Native top-down mass spectrometry for monitoring the rapid chymotrypsin catalyzed hydrolysis reaction

Enzymes play crucial roles in life sciences, pharmaceuticals and industries as biological catalysts that speed up biochemical reactions in living organisms. New catalytic reactions are continuously developed by enzymatic engineering to meet industrial needs, which thereby drives the development of analytical approaches for realtime reaction monitoring to reveal catalytic processes. Here, taking the hydrolase- chymotrypsin as a model system, we proposed a convenient method for monitoring catalytic processes through native top-down mass spectrometry (native TDMS). The chymotrypsin sample heterogeneity was first explored. By altering sample introduction modes and pHs, covalent and noncovalent enzymatic complexes, substrates and products can be monitored during the catalysis and further confirmed by tandem MS. Our results demonstrated that native TDMS based catalysis monitoring has distinctive strength on real-time inspection and continuous observation, making it a promising tool for characterizing more biocatalysts.

Automated summary

Enzymes play a crucial role as biological catalysts in accelerating biochemical reactions in living organisms.
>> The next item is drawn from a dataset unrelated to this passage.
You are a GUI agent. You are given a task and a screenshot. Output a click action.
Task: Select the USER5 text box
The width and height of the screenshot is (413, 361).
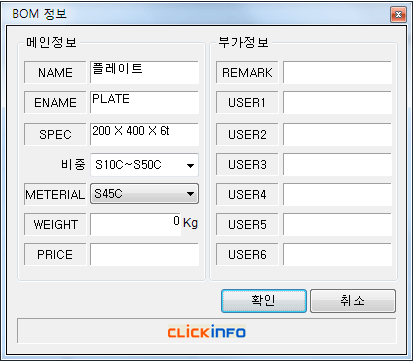point(337,224)
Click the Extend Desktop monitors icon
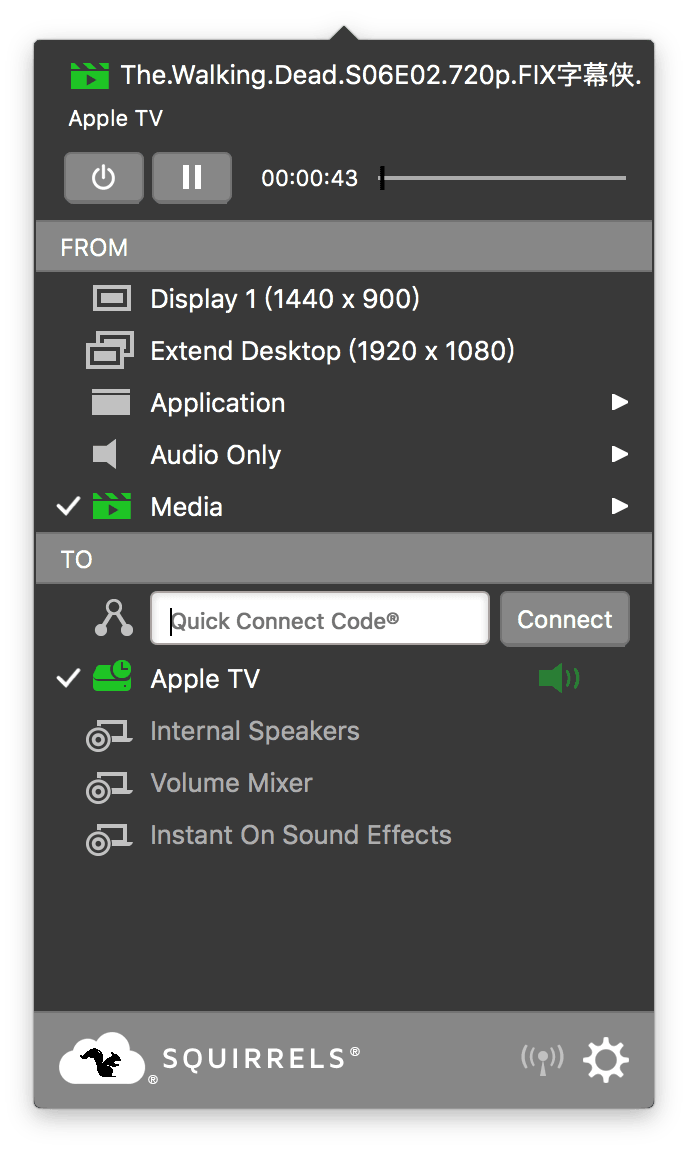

This study proposes a convenient method for monitoring enzymatic catalytic processes using native top-down mass spectrometry. By exploring the heterogeneity of the chymotrypsin sample and using tandem mass spectrometry, the researchers were able to monitor covalent and noncovalent enzymatic complexes, substrates, and products during catalysis. The results demonstrate that this method has the potential to be a promising tool for characterizing biocatalysts.